Begin EXCERPTED RECORDS

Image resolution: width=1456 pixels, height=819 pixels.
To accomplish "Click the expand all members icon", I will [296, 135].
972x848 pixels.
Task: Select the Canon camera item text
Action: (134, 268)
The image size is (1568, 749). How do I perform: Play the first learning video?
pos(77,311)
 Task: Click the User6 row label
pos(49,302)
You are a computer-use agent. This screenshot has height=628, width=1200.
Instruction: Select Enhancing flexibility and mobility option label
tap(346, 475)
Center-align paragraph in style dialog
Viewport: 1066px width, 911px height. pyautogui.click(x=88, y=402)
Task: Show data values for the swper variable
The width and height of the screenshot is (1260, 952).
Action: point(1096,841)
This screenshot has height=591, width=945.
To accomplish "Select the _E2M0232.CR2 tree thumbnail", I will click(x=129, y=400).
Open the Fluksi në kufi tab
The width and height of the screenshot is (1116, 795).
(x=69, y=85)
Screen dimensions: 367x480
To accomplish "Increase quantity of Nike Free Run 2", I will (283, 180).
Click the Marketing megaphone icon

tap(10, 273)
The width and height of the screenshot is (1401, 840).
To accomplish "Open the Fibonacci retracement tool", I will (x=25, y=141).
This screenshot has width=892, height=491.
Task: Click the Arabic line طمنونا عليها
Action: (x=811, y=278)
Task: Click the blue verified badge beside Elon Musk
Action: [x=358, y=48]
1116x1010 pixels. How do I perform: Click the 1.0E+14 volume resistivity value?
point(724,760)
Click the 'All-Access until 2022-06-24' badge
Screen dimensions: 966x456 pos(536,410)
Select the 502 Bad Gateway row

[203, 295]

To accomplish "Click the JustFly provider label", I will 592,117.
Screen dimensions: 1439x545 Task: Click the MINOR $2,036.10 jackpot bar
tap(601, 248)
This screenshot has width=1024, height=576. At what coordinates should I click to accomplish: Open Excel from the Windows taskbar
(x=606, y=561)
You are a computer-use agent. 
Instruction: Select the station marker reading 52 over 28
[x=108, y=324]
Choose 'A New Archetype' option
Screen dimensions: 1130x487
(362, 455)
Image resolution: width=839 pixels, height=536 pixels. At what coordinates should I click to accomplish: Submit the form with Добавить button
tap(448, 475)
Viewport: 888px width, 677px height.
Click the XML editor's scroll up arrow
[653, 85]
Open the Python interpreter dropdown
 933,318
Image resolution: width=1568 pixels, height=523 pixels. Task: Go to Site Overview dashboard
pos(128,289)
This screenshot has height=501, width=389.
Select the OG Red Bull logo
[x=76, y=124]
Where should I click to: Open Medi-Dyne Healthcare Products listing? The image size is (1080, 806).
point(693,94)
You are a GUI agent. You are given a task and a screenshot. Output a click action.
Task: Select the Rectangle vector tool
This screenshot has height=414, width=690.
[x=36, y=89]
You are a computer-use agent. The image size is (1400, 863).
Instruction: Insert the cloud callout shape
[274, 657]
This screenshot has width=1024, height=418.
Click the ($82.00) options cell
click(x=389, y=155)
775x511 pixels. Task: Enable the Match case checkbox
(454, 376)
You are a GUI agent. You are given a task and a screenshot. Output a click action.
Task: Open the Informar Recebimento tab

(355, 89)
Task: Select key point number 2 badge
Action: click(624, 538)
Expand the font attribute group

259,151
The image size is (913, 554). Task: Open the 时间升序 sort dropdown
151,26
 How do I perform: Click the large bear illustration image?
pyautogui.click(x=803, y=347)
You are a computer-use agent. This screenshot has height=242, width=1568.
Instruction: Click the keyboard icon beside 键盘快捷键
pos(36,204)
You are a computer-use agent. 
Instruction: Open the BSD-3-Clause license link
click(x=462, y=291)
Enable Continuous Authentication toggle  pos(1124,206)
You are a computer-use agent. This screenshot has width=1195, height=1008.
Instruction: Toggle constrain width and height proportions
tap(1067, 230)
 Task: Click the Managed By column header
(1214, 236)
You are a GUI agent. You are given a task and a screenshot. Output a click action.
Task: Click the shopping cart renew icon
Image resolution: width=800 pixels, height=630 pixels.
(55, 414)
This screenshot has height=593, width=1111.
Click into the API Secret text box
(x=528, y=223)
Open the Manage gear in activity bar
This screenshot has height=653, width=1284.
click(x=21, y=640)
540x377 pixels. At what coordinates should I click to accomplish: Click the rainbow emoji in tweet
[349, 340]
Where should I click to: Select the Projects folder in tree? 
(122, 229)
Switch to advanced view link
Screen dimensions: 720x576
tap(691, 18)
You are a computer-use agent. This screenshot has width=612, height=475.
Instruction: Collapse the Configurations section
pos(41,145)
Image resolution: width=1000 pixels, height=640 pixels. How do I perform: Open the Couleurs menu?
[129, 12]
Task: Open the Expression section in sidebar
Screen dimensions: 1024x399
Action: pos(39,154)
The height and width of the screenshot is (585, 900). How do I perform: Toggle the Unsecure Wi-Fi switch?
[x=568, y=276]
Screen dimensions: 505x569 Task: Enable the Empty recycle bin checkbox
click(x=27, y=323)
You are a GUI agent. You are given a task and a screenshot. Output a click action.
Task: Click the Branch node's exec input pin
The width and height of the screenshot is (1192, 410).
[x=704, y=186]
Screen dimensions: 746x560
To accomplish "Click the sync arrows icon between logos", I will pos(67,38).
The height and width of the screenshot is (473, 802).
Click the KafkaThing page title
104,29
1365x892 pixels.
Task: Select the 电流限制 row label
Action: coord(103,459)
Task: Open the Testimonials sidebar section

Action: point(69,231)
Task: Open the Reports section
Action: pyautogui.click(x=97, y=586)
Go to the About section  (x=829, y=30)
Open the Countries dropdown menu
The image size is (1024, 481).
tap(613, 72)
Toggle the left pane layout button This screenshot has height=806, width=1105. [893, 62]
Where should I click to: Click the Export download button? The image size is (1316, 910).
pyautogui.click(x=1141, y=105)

End EXCERPTED RECORDS

- PROBLEM REQUIREMENTS
Copy out all of the entries above word for word, keeping every line as it is.

- OUTPUT
Image resolution: width=1456 pixels, height=819 pixels.
To accomplish "Click the expand all members icon", I will [296, 135].
972x848 pixels.
Task: Select the Canon camera item text
Action: (134, 268)
The image size is (1568, 749). How do I perform: Play the first learning video?
pos(77,311)
 Task: Click the User6 row label
pos(49,302)
You are a computer-use agent. This screenshot has height=628, width=1200.
Instruction: Select Enhancing flexibility and mobility option label
tap(346, 475)
Center-align paragraph in style dialog
Viewport: 1066px width, 911px height. pyautogui.click(x=88, y=402)
Task: Show data values for the swper variable
The width and height of the screenshot is (1260, 952).
Action: point(1096,841)
This screenshot has height=591, width=945.
To accomplish "Select the _E2M0232.CR2 tree thumbnail", I will click(x=129, y=400).
Open the Fluksi në kufi tab
The width and height of the screenshot is (1116, 795).
(x=69, y=85)
Screen dimensions: 367x480
To accomplish "Increase quantity of Nike Free Run 2", I will (283, 180).
Click the Marketing megaphone icon

tap(10, 273)
The width and height of the screenshot is (1401, 840).
To accomplish "Open the Fibonacci retracement tool", I will (x=25, y=141).
This screenshot has width=892, height=491.
Task: Click the Arabic line طمنونا عليها
Action: (x=811, y=278)
Task: Click the blue verified badge beside Elon Musk
Action: [x=358, y=48]
1116x1010 pixels. How do I perform: Click the 1.0E+14 volume resistivity value?
point(724,760)
Click the 'All-Access until 2022-06-24' badge
Screen dimensions: 966x456 pos(536,410)
Select the 502 Bad Gateway row

[203, 295]

To accomplish "Click the JustFly provider label", I will 592,117.
Screen dimensions: 1439x545 Task: Click the MINOR $2,036.10 jackpot bar
tap(601, 248)
This screenshot has width=1024, height=576. At what coordinates should I click to accomplish: Open Excel from the Windows taskbar
(x=606, y=561)
You are a computer-use agent. 
Instruction: Select the station marker reading 52 over 28
[x=108, y=324]
Choose 'A New Archetype' option
Screen dimensions: 1130x487
(362, 455)
Image resolution: width=839 pixels, height=536 pixels. At what coordinates should I click to accomplish: Submit the form with Добавить button
tap(448, 475)
Viewport: 888px width, 677px height.
Click the XML editor's scroll up arrow
[653, 85]
Open the Python interpreter dropdown
 933,318
Image resolution: width=1568 pixels, height=523 pixels. Task: Go to Site Overview dashboard
pos(128,289)
This screenshot has height=501, width=389.
Select the OG Red Bull logo
[x=76, y=124]
Where should I click to: Open Medi-Dyne Healthcare Products listing? The image size is (1080, 806).
point(693,94)
You are a GUI agent. You are given a task and a screenshot. Output a click action.
Task: Select the Rectangle vector tool
This screenshot has height=414, width=690.
[x=36, y=89]
You are a computer-use agent. The image size is (1400, 863).
Instruction: Insert the cloud callout shape
[274, 657]
This screenshot has width=1024, height=418.
Click the ($82.00) options cell
click(x=389, y=155)
775x511 pixels. Task: Enable the Match case checkbox
(454, 376)
You are a GUI agent. You are given a task and a screenshot. Output a click action.
Task: Open the Informar Recebimento tab

(355, 89)
Task: Select key point number 2 badge
Action: click(624, 538)
Expand the font attribute group

259,151
The image size is (913, 554). Task: Open the 时间升序 sort dropdown
151,26
 How do I perform: Click the large bear illustration image?
pyautogui.click(x=803, y=347)
You are a computer-use agent. This screenshot has height=242, width=1568.
Instruction: Click the keyboard icon beside 键盘快捷键
pos(36,204)
You are a computer-use agent. 
Instruction: Open the BSD-3-Clause license link
click(x=462, y=291)
Enable Continuous Authentication toggle  pos(1124,206)
You are a computer-use agent. This screenshot has width=1195, height=1008.
Instruction: Toggle constrain width and height proportions
tap(1067, 230)
 Task: Click the Managed By column header
(1214, 236)
You are a GUI agent. You are given a task and a screenshot. Output a click action.
Task: Click the shopping cart renew icon
Image resolution: width=800 pixels, height=630 pixels.
(55, 414)
This screenshot has height=593, width=1111.
Click into the API Secret text box
(x=528, y=223)
Open the Manage gear in activity bar
This screenshot has height=653, width=1284.
click(x=21, y=640)
540x377 pixels. At what coordinates should I click to accomplish: Click the rainbow emoji in tweet
[349, 340]
Where should I click to: Select the Projects folder in tree? 
(122, 229)
Switch to advanced view link
Screen dimensions: 720x576
tap(691, 18)
You are a computer-use agent. This screenshot has width=612, height=475.
Instruction: Collapse the Configurations section
pos(41,145)
Image resolution: width=1000 pixels, height=640 pixels. How do I perform: Open the Couleurs menu?
[129, 12]
Task: Open the Expression section in sidebar
Screen dimensions: 1024x399
Action: pos(39,154)
The height and width of the screenshot is (585, 900). How do I perform: Toggle the Unsecure Wi-Fi switch?
[x=568, y=276]
Screen dimensions: 505x569 Task: Enable the Empty recycle bin checkbox
click(x=27, y=323)
You are a GUI agent. You are given a task and a screenshot. Output a click action.
Task: Click the Branch node's exec input pin
The width and height of the screenshot is (1192, 410).
[x=704, y=186]
Screen dimensions: 746x560
To accomplish "Click the sync arrows icon between logos", I will pos(67,38).
The height and width of the screenshot is (473, 802).
Click the KafkaThing page title
104,29
1365x892 pixels.
Task: Select the 电流限制 row label
Action: coord(103,459)
Task: Open the Testimonials sidebar section

Action: point(69,231)
Task: Open the Reports section
Action: pyautogui.click(x=97, y=586)
Go to the About section  (x=829, y=30)
Open the Countries dropdown menu
The image size is (1024, 481).
tap(613, 72)
Toggle the left pane layout button This screenshot has height=806, width=1105. [893, 62]
Where should I click to: Click the Export download button? The image size is (1316, 910).
pyautogui.click(x=1141, y=105)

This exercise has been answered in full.